#### Excerpt provided

The Chi-square test per se (the test statistic, p-value, conclusion) does not tell you about individual sides of the die.

However, you can look at the residuals (difference between observed counts vs. expected counts) to get an idea about individual sides of the die. Even better, you can use one standardized version of the residuals called the Pearson residuals. $$ r_{i} = \frac{O_{i}-E{i}}{\sqrt{E_{i}}} $$ for $i = 1$,...,$6$ sides of the die.

If $r_{i}$ is negative, then there were less observations of side $i$ than would be expected under the null hypothesis (of the die being fair), and if $r_{i}$ is positive, there were more observations than expected under the null.

Large (absolute) values of $r_{i}$ provide more evidence against the null hypothesis, and in fact all of the $r_{i}$ together contribute to your final chi-square statistic: $$ \chi^{2} = \sum_{i=1}^{6} r_{i}^{2} $$

You could perform significance tests of the $r_{i}$ individually as well. This would correspond directly to your technique - testing the individual probabilities of each the sides of the die separately. But then you have to ask what you are trying to answer. Are you interested in the whole die, or in just one side? That would determine if your method is valid.

########
#### Data provided

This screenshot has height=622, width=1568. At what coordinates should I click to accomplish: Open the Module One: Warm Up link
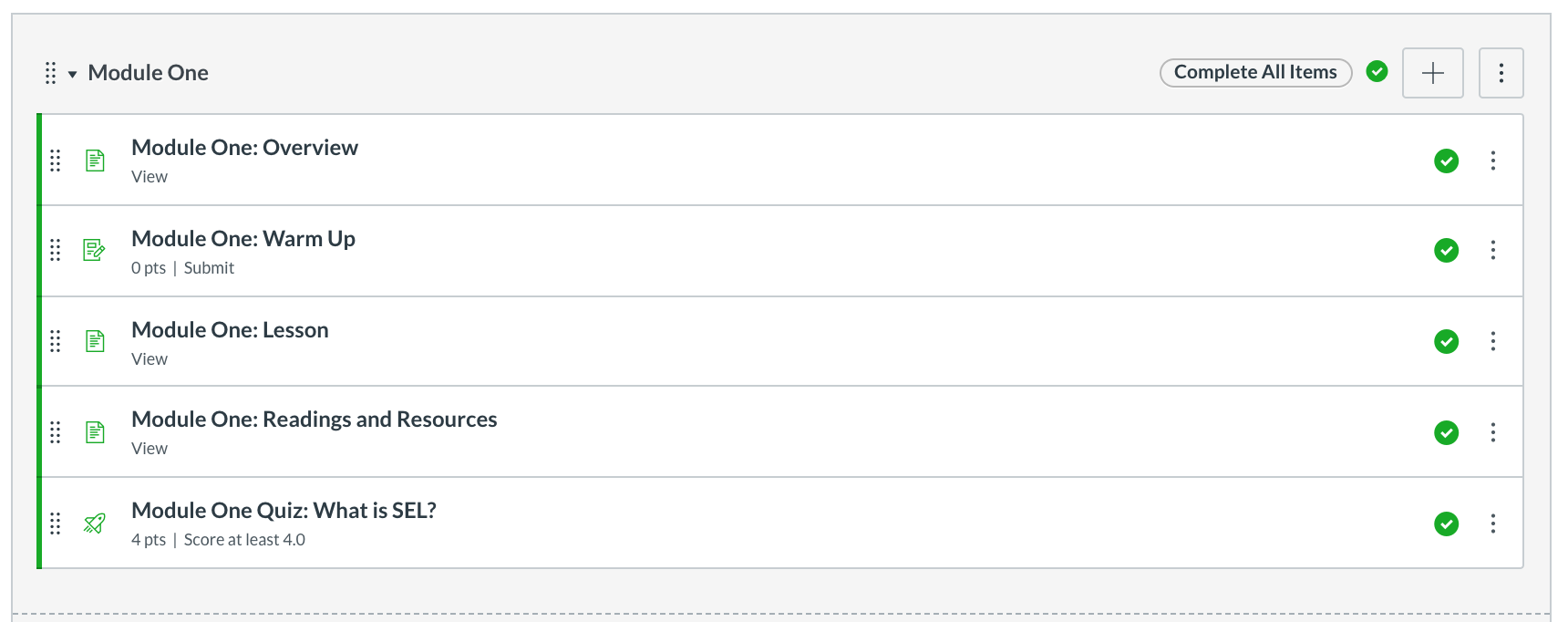pos(243,239)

########

### Set of tasks
a) According to the explanation of chi-square residuals for a die, what does a negative Pearson residual for a side indicate?
b) Continue the explanation of chi-square residuals for a die from its final sentence.

### Written answers
a) That side was observed less often than expected under the null hypothesis that the die is fair.

b)
If you're interested in just one side, you don't need to check the other sides. Just test that one side and ignore the individual tests and the overall chi-square test.

If your're interested in the whole die, then the method of checking each side individually will distort your Type 1 error rate compared to the chi-square test. To get an intuitive sense why, consider the formula above:
$$ \chi^{2} = \sum_{i=1}^{6} r_{i}^{2} $$

The chi-square test considers all of the residuals together. Under the null, some will be larger and some will be smaller, but the chi-square test will in effect average (in a broad sense of the term) all of their respective values. But individual tests hone in on the residuals with greatest (standardized) values. Overall, this would make your individual tests technique have higher Type 1 error rates than the chi-square test.

You could do multiple comparisons to guard against this higher Type 1 error rate. Based on your individual tests idea, you would want to guard against the family-wise error rate, so one appropriate multiple comparison technique would be the Bonferonni correction.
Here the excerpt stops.